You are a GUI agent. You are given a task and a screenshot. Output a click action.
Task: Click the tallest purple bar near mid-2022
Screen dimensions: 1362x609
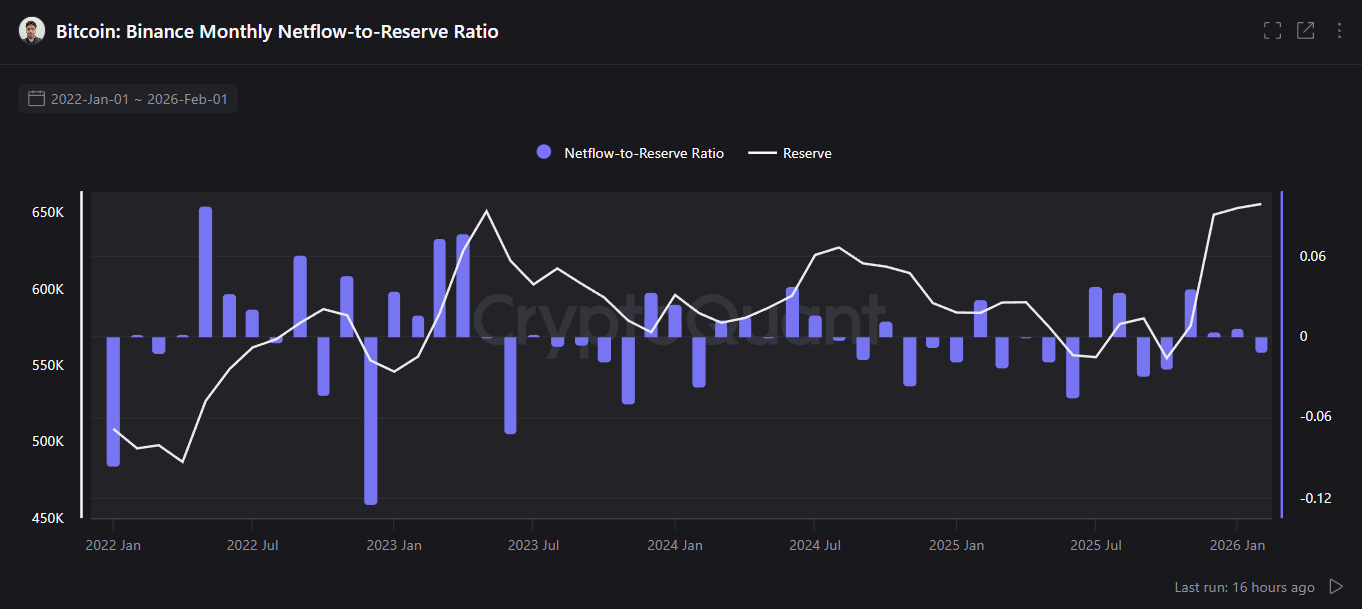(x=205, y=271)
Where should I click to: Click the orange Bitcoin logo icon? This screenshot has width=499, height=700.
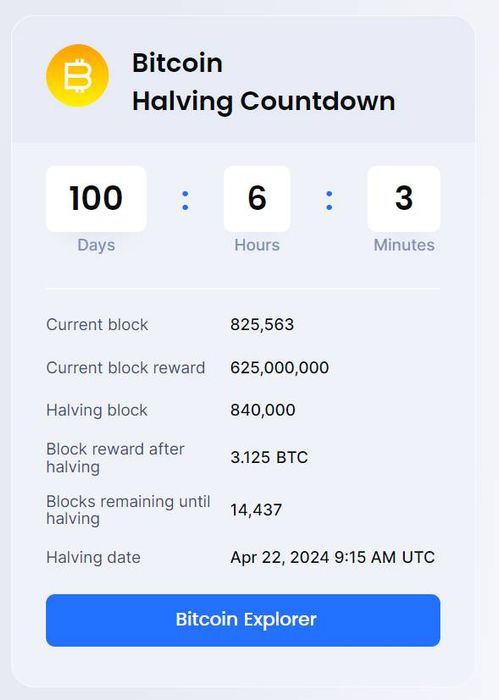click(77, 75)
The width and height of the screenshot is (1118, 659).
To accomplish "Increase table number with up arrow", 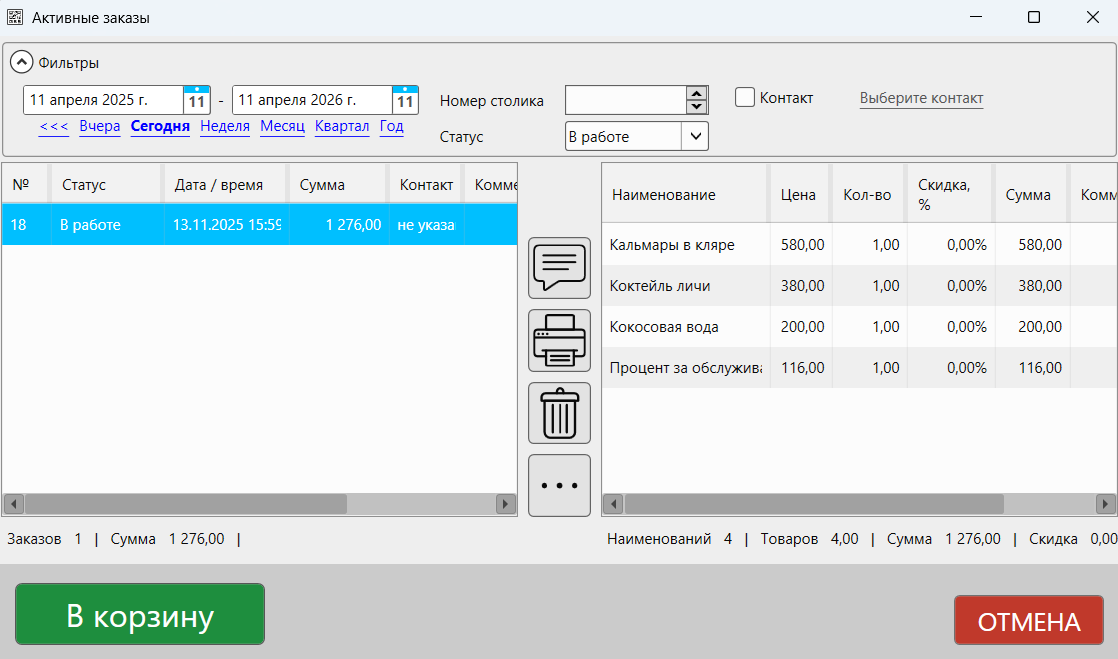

- _Task details_:
Word for word, set down the lines from the line with "Screen dimensions: 1362x609" through the last line of the entries, and nothing else; the pictures stay out.

- _Response to this task_:
Screen dimensions: 1362x609
(x=205, y=271)
Where should I click to: Click the orange Bitcoin logo icon? This screenshot has width=499, height=700.
click(77, 75)
The width and height of the screenshot is (1118, 659).
To accomplish "Increase table number with up arrow", 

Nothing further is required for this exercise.